Two recent high-profile data breaches — at Sony Corp. and U.S. marketing firm Epsilon — have once again highlighted the critical importance of information security. Each of these incidents was referred to as the largest and/ or worst information leak in history and affected millions of people, if not hundreds of millions.
Experts say security breaches are escalating, and that the challenges for companies in terms of ensuring the safety of customer data will only increase. The trend is being driven by the decreasing level of computer skills required to “hack,” as well as the increasing popularity of cloud computing, social media and mobile computing and the increased interconnectedness of devices.
Soon, there will be over 2 billion people connected to the Internet. At the same time, in addition to the ever-expanding variety of digital devices, we are beginning to see the networked interconnection of everyday objects — often referred to as the “Internet of Things” — with about 35 billion devices (including medical gadgets such as pacemakers, as well as vehicles, furniture and even clothes) connected today. Forecasts suggest that number will grow to trillions in the near future.
One can only hope that all companies, both large and small, are re-examining the systems they have in place for ensuring their customers’ privacy and information security. The risks of not doing so are huge.
From a financial viewpoint, one study by Ponemon Institute LLC, a privacy and information management research firm, estimated that the average total per-incident cost for a breach in 2009 was $6.75 million. That takes into account a wide range of cost factors: detection, notification and response as well as legal, investigative and administrative expenses, customer defections, opportunity loss, reputation management, and customer support costs such as information hot lines and credit card monitoring subscriptions.
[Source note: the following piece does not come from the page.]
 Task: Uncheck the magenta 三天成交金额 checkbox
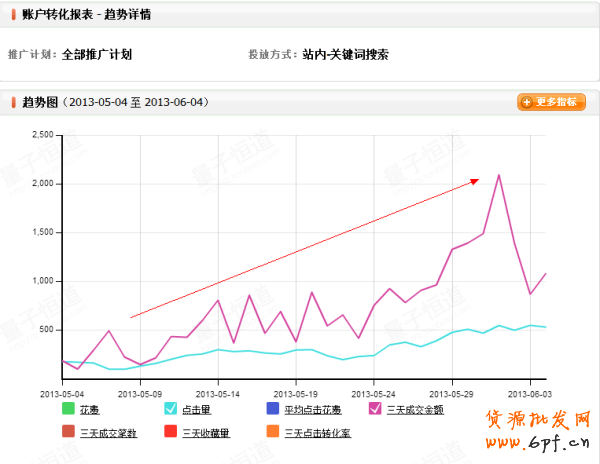(375, 408)
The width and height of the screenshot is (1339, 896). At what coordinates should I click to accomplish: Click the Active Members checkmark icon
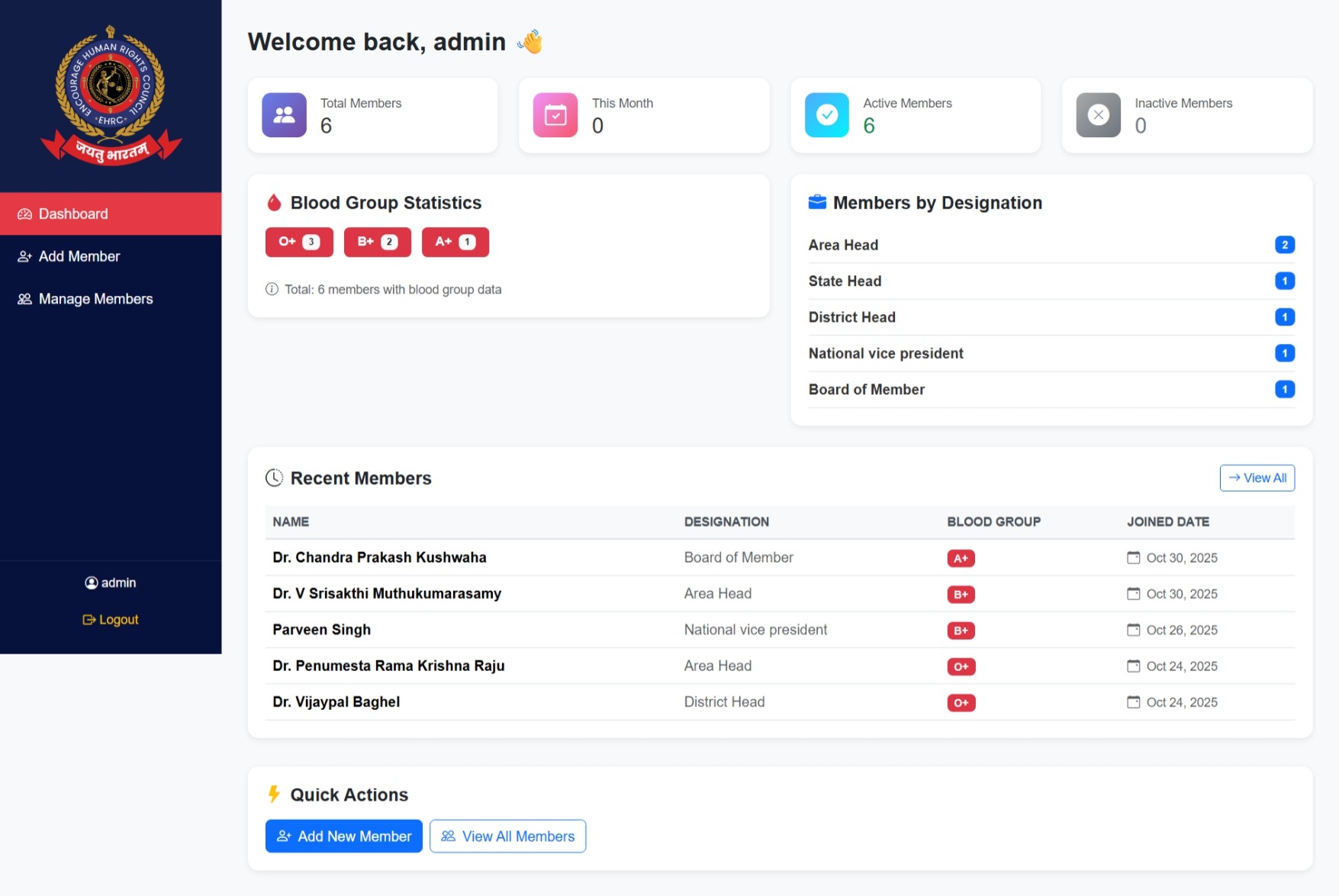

The most expensive data breach event reported cost a company nearly $31 million to resolve, while the lowest total cost for a company was $750,000.
From a reputational viewpoint, studies show that 20% or more of customers who receive notifications about a security breach will terminate their relationship with that company, while another 40% will “think about” terminating their relationship. Over half of respondents claim a breach decreases their sense of trust and confidence in the organization reporting the incident.
It would be difficult to say which is worse — the financial or reputational impact of a security breach. However, companies that have had information security issues, regardless of the reasons, have suffered greatly in terms of their credibility with customers, and indeed their entire stakeholder universe (i.e. potential customers and the general public, suppliers, government, investors, etc.).
Certainly for a marketing perspective, because of the reputational risk, information security should be an imperative for any company that happens to handle its customers’ personal data in any form. Information security is something that consumers have rightfully come to expect and demand considering today’s increasingly tech-dependant lifestyles.
Companies that place a high priority on carefully handling the valuable and sensitive data with which they have been entrusted — including proactively instituting “best practices and beyond,” conducting privacy audits and providing rigorous awareness training for all employees — will definitely have an edge in the long term over firms that place their priorities elsewhere.
Debbie Howard is Chairman of CarterJMRN and President Emeritus of the American Chamber of Commerce in Japan.